There was a nice, heartwarming photo yesterday of George H.W. Bush’s service dog lying by his casket. This was accorded the usual sniffling interpretation, which is fine: the image is moving. Nonetheless, Slate felt it necessary to publish “Don’t Spend Your Emotional Energy on Sully H.W. Bush/He’s a service dog who had been with the president for six months, not his lifelong companion.”
“It’s wonderful for Bush that he had a trained service animal like Sully available to him [for 6] months. It’s a good thing that the dog is moving on to another gig where he can be helpful to other people (rather than becoming another Bush family pet).
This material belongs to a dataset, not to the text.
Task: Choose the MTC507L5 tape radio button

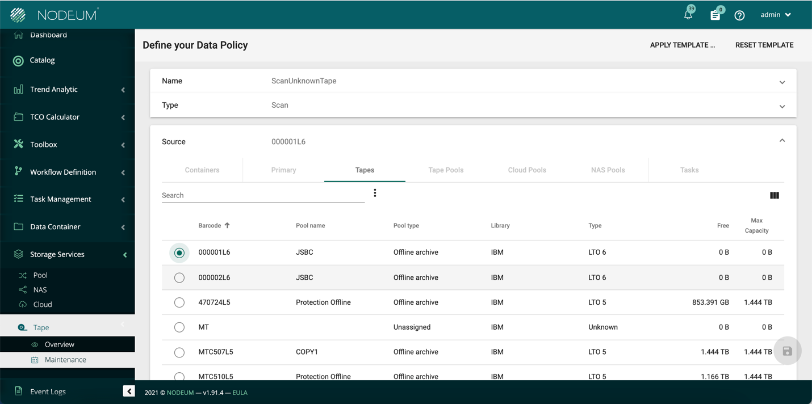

But it’s a bit demented to project soul-wrenching grief onto a dog’s decision to lie down in front of a casket. Is Sully “heroic” for learning to obey the human beings who taught him to perform certain tasks? Does the photo say anything special about this dog’s particular loyalty or judgment, or is he just … there? Also, if dogs are subject to praise for obeying their masters, what do we do about the pets who eat their owners’ dead (or even just passed-out) bodies?…”
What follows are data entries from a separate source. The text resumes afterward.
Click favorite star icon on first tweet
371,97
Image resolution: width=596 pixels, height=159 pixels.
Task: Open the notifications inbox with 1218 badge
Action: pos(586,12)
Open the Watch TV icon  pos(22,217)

Oh, thank you, thank you SO much for that lovely image.
Of course the dog doesn’t understand that Bush is dead, or that he’s in the casket, or anything. So what? Anyone who knows anything about dogs can figure that out. Why was this snark necessary?
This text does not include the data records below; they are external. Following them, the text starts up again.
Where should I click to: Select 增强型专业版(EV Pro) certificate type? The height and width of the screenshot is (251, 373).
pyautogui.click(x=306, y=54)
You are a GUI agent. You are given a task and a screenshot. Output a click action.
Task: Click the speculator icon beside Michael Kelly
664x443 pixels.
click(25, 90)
There have, in fact, been cases where dogs showed touching devotion after an owner’s demise. One horrible example is Hachiko, an Akita that continued to sit in the same place, at the same time, at a Japanese railway station waiting for his master to come home for nine years, not knowing he had died unexpectedly at work and would never return. There is a movie about this true story, and a more depressing film it is hard to imagine. Eventually a statue was erected to the dog at the station.
No, Sully isn’t displaying the same devotion, and really, why should anyone care? If the image of a dead man’s dog lying by his casket provides comfort, or solace, or closure, or any emotion at all, why its it necessary to immediately explain that it’s really hogwash? Believing that the dog misses his master harms nobody at all. And, you know, maybe he does.
I immediately thought of this iconic photo…
It is usually described as John Kennedy, Jr., on his third birthday, saluting his assassinated father’s casket as it passed by. The touching image was put on the cover of magazines and front pages. No journalist then had the bad taste to point out what was, or should have been obvious: the child had no idea what was going on. He didn’t understand death. he didn’t know his father was in that casket, and he certainly didn’t know he was about to be buried and he’d never see him again. Maybe his mother, Jackie Kennedy, said “Salute your father.” Maybe he was really saluting the soldiers, as he had seen his father do. Does it matter? The image encapsulated the nation’s grief.
The more I think about John John and Sully, the more I think that it’s one of those situations where the advice of the old newspaper editor at the end of “The Man Who Shot Liberty Valance” applies: “When the legend becomes fact, print the legend.”